Jakarta, KPonline-Memasuki hari kedua penyelenggaraan Trainers Training Module II (TTM II), peserta dari Konfederasi Serikat Pekerja Indonesia (KSPI) dan Konfederasi Serikat Buruh Seluruh Indonesia (KSBSI) kembali mengikuti rangkaian pembelajaran yang difokuskan pada peningkatan kapasitas sebagai fasilitator pendidikan serikat pekerja. Kegiatan ini berlangsung pada 15–18 Juli 2026 di Hotel Acacia, Jakarta, atas kerja sama DTDA Asia, KSPI, dan KSBSI.
Pada hari kedua, materi pelatihan menitikberatkan pada kemampuan menyusun bahan ajar yang efektif, sistematis, dan mudah dipahami oleh peserta pelatihan. Para peserta dibekali teknik mengorganisasi presentasi agar penyampaian materi lebih terarah dan mampu mencapai tujuan pembelajaran.
Selain itu, peserta juga mempelajari penyusunan lesson plan sebagai panduan pelaksanaan sesi pelatihan. Materi ini dipadukan dengan pembahasan mengenai karakteristik pembelajar dewasa (adult learners), sehingga metode yang digunakan dapat menyesuaikan pengalaman, kebutuhan, dan latar belakang peserta pelatihan.

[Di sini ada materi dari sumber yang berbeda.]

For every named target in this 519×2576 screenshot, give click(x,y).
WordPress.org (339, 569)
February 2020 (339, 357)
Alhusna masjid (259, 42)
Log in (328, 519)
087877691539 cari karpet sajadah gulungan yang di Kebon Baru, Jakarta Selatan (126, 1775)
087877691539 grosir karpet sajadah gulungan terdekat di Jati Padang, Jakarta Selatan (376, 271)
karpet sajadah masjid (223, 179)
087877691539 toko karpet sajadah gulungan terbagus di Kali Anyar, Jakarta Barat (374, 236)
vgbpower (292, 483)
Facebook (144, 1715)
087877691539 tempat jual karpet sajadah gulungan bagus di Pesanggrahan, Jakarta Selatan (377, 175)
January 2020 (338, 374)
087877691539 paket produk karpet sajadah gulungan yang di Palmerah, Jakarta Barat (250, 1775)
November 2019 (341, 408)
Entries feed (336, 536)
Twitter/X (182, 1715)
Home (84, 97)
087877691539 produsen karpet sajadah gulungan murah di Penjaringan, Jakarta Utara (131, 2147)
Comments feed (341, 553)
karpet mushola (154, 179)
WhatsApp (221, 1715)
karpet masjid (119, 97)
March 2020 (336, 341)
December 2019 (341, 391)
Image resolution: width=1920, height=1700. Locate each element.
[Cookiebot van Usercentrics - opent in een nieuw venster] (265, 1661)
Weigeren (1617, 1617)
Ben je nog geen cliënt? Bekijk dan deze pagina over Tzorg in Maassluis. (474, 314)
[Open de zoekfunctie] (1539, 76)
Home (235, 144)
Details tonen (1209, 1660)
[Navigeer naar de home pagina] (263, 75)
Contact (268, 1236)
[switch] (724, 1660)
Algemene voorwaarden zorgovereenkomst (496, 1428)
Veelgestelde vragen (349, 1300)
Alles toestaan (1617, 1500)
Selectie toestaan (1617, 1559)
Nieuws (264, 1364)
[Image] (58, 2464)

Pembelajaran juga mengulas pentingnya memahami motivasi belajar peserta, menyusun rencana sesi secara terstruktur, serta memilih media dan alat bantu pelatihan yang tepat. Dengan bekal tersebut, calon fasilitator diharapkan mampu menciptakan suasana belajar yang aktif, menarik, dan berorientasi pada pencapaian tujuan pelatihan.
Seluruh sesi dilaksanakan menggunakan pendekatan partisipatif. Peserta tidak hanya menerima materi dari fasilitator, tetapi juga aktif berdiskusi, berbagi pengalaman, melakukan simulasi, serta menyusun rancangan pelatihan yang nantinya dapat diterapkan di organisasi serikat pekerja masing-masing.
Pelaksanaan TTM II merupakan bagian dari komitmen bersama KSPI, KSBSI, dan DTDA Asia dalam memperkuat kapasitas organisasi melalui pendidikan yang berkualitas. Program ini diharapkan mampu melahirkan kader-kader pelatih yang memiliki kompetensi dalam mendidik, mengorganisir, dan mengembangkan anggota serikat pekerja.
Dalam pelaksanaan hari kedua, Sih Aryanti dan Dian Yudianingsih bertugas sebagai trainer yang memfasilitasi berbagai sesi pembelajaran, sedangkan Nimfa Atienza sebagai Project Coordinator DTDA Asia memastikan seluruh rangkaian kegiatan berjalan dengan baik sesuai tujuan program.
Melalui TTM II, diharapkan semakin banyak fasilitator serikat pekerja yang mampu menyampaikan materi secara efektif, mendorong partisipasi aktif anggota, serta memperkuat gerakan serikat pekerja yang demokratis, inklusif, dan berkelanjutan. Pendidikan yang kuat diyakini menjadi fondasi penting dalam membangun organisasi yang solid dan mampu menjawab berbagai tantangan dunia kerja.